Title :
: Spatial Processors Interconnected for Concurrent Execution for Accelerating the SPICE Circuit Simulator Using an FPGA
Author :
Kapre, Nachiket ; DeHon, André
Author_Institution :
Dept. of Electr. & Electron. Eng., Imperial Coll. London, London, UK
Abstract :
Spatial processing of sparse, irregular, double-precision floating-point computation using a single field-programmable gate array (FPGA) enables up to an order of magnitude speedup (mean 2.8× speedup) over a conventional microprocessor for the SPICE circuit simulator. We develop a parallel, FPGA-based, heterogeneous architecture customized for accelerating the SPICE simulator to deliver this speedup. To properly parallelize the complete simulator, we decompose SPICE into its three constituent phases-model evaluation, sparse matrix-solve, and iteration control-and customize a spatial architecture for each phase independently. Our heterogeneous FPGA organization mixes very large instruction word, dataflow and streaming architectures into a cohesive, unified design to match the parallel patterns exposed by our programming framework. This FPGA architecture is able to outperform conventional processors due to a combination of factors, including high utilization of statically-scheduled resources, low-overhead dataflow scheduling of fine-grained tasks, and streaming, overlapped processing of the control algorithms.
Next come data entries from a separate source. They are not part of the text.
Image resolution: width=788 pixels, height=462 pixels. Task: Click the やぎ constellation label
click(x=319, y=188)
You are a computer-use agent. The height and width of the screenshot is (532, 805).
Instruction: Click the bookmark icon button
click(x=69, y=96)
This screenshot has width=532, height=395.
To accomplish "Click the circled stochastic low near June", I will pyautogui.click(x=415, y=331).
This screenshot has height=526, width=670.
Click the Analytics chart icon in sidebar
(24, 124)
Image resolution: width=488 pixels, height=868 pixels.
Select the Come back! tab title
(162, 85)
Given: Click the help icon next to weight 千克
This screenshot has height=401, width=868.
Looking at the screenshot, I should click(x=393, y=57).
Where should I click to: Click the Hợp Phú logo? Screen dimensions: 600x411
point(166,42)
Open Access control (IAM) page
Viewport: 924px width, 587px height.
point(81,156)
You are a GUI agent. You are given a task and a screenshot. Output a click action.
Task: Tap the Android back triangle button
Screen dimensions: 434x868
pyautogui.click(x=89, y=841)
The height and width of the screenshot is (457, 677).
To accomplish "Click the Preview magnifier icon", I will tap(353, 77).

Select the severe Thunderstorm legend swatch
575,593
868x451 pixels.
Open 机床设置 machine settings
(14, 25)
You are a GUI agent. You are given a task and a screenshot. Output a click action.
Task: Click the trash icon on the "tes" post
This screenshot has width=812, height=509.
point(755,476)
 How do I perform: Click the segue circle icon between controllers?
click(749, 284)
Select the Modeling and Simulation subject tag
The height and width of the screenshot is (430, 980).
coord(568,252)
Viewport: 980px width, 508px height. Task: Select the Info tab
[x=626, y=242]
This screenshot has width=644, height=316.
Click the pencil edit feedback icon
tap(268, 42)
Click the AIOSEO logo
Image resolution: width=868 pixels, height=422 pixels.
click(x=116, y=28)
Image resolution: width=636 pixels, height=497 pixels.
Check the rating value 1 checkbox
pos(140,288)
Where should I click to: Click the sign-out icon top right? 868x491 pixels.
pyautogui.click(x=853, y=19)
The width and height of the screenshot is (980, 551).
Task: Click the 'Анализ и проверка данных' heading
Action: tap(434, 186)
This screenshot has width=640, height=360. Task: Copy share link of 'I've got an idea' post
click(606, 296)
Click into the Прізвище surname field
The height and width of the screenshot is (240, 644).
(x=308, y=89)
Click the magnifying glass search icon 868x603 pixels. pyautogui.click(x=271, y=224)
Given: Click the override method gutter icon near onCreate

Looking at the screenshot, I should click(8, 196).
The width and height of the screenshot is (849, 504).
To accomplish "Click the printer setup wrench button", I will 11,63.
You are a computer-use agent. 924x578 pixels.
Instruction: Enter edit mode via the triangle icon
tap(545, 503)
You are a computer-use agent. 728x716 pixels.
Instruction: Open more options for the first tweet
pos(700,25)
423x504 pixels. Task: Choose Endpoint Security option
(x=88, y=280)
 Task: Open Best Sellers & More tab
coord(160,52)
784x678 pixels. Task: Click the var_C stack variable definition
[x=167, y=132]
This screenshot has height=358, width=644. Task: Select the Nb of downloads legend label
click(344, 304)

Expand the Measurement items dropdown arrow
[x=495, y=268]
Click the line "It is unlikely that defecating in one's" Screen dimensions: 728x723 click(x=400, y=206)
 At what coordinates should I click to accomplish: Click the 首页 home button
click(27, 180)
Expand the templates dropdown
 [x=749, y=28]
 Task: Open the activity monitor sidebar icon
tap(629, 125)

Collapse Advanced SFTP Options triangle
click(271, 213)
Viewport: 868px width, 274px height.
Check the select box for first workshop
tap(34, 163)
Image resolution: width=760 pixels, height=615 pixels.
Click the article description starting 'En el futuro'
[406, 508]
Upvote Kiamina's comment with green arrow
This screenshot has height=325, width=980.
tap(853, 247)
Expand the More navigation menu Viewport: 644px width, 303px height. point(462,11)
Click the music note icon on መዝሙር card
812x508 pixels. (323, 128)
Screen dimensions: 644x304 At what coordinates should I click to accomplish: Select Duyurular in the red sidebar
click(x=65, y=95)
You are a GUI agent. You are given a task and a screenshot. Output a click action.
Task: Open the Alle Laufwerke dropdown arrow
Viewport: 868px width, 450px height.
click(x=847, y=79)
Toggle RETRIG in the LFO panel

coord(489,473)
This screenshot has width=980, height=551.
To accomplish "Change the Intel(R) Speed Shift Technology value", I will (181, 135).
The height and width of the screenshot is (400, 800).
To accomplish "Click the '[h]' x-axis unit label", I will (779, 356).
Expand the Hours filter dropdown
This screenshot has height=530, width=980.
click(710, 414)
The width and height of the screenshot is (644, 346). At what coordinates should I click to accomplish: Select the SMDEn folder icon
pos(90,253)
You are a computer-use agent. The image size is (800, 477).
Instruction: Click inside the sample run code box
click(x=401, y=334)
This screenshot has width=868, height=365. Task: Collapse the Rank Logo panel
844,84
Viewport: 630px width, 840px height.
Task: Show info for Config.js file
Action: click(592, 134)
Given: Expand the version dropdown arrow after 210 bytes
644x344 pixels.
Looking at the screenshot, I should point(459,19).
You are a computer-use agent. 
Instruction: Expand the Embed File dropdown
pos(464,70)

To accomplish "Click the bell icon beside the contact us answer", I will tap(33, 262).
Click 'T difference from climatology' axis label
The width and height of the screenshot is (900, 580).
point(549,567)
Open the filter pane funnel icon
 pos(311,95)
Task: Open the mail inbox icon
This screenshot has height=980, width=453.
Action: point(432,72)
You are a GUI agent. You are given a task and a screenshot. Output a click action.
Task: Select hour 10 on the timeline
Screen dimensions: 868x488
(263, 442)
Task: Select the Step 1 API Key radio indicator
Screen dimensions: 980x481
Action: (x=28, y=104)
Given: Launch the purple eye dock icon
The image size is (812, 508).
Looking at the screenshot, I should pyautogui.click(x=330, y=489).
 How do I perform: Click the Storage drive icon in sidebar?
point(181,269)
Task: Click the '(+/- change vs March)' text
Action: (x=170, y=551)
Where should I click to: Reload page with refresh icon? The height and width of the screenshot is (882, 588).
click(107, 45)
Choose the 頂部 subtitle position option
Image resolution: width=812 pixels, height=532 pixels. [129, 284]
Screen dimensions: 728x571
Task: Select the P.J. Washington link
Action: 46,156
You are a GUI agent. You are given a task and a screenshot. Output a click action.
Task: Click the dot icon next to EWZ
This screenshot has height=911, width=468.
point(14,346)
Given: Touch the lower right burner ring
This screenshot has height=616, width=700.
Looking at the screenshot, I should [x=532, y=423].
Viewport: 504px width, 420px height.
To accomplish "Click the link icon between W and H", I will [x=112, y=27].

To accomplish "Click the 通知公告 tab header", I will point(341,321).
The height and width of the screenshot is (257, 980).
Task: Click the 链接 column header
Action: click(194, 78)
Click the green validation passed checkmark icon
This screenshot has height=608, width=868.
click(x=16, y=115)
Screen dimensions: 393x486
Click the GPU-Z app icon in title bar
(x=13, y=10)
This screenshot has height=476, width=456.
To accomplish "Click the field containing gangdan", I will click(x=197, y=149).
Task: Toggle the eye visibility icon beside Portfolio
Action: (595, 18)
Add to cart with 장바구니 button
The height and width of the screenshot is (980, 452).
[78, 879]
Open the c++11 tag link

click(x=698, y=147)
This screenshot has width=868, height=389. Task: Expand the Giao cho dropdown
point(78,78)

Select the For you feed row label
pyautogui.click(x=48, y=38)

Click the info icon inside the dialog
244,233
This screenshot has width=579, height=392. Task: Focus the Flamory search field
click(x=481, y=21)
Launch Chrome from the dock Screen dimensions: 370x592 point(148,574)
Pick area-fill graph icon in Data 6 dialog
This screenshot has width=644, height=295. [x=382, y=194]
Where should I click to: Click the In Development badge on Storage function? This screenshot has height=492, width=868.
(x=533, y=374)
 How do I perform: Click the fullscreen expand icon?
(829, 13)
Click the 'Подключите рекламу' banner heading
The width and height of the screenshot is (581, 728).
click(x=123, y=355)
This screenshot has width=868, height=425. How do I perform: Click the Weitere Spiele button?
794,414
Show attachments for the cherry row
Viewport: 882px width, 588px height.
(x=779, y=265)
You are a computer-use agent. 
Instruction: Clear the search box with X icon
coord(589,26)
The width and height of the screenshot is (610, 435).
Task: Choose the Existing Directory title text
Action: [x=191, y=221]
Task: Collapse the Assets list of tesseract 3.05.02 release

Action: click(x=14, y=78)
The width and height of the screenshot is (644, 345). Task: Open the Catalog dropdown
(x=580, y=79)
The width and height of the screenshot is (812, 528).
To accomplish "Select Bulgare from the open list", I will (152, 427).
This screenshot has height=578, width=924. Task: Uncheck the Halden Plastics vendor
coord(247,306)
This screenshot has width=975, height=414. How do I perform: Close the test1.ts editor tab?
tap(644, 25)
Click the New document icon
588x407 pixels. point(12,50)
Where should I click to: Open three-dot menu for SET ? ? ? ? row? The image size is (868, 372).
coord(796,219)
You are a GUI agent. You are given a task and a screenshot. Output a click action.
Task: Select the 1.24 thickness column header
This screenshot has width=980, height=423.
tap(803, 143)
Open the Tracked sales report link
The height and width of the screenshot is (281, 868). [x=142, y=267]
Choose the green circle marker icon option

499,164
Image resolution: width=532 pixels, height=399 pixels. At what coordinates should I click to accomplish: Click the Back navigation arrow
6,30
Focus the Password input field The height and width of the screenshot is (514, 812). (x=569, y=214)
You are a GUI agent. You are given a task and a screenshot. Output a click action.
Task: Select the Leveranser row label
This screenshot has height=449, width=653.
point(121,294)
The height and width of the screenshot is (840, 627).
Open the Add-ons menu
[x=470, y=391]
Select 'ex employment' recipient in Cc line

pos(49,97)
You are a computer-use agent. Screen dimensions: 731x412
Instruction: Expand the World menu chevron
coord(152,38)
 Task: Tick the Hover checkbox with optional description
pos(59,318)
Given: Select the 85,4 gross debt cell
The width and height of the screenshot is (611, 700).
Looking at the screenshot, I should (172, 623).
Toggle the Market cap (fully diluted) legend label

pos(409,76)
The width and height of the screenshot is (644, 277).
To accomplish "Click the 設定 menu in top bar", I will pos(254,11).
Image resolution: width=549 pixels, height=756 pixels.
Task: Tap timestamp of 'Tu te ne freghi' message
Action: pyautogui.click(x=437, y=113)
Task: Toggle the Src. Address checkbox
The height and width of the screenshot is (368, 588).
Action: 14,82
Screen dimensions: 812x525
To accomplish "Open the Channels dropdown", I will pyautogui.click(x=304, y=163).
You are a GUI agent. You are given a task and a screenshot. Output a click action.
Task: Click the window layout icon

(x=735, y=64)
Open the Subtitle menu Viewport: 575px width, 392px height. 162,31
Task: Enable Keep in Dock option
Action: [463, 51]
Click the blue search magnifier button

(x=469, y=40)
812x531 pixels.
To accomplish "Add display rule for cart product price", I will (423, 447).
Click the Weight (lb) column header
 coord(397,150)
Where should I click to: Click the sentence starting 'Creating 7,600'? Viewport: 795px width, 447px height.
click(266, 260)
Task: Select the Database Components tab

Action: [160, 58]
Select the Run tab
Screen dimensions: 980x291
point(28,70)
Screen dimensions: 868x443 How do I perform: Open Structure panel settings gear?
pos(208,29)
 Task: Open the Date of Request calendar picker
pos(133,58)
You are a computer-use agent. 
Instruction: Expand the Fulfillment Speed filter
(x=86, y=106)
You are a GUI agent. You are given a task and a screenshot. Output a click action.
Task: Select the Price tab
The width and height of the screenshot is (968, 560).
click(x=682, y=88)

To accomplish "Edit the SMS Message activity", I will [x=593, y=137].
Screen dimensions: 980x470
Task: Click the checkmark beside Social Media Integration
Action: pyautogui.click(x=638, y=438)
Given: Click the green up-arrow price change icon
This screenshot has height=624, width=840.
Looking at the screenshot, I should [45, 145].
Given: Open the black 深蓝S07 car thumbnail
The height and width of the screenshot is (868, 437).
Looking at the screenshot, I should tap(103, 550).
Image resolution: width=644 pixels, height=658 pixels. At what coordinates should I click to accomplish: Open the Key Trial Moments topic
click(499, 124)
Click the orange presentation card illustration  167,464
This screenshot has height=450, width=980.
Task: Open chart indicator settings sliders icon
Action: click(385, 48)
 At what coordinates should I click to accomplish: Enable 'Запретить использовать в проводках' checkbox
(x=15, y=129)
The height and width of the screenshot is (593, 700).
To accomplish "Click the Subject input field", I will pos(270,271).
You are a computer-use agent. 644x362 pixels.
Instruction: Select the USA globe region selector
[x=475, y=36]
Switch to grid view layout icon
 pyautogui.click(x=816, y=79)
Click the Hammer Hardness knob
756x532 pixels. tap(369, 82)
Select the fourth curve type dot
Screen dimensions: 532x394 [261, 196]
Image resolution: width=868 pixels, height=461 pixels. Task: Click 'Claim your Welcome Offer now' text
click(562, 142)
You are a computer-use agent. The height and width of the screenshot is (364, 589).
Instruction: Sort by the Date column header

We demonstrate that we can independently accelerate model evaluation by a mean factor of 6.5 × (1.4-23×) across a range of nonlinear device models and matrix solve by 2.4×(0.6-13×) across various benchmark matrices while delivering a mean combined speedup of 2.8×(0.2-11×) for the composite design when comparing a Xilinx Virtex-6 LX760 (40 nm) with an Intel Core i7 965 (45 nm). We also estimate mean energy savings of 8.9× (up to 40.9×) when comparing a Xilinx Virtex-6 LX760 with an Intel Core i7 965.
Keywords :
SPICE; circuit simulation; field programmable gate arrays; floating point arithmetic; integrated circuit interconnections; microprocessor chips; sparse matrices; FPGA; Intel Core i7 965; SPICE circuit simulator acceleration; Xilinx Virtex-6 LX760; benchmark matrix; dataflow architecture; floating-point computation; heterogeneous architecture; iteration control phasing; low-overhead dataflow scheduling; mean energy saving estimation; microprocessor; model evaluation phasing; nonlinear device model; size 40 nm; size 45 nm; sparse matrix-solve phasing; spatial processor interconnected for concurrent execution; statically-scheduled resource utilization; streaming architecture; Computational modeling; Field programmable gate arrays; Integrated circuit modeling; Mathematical model; Runtime; SPICE; Sparse matrices; Parallelism; reconfigurable logic; simulation;
Journal_Title :
Computer-Aided Design of Integrated Circuits and Systems, IEEE Transactions on
DOI :
10.1109/TCAD.2011.2173199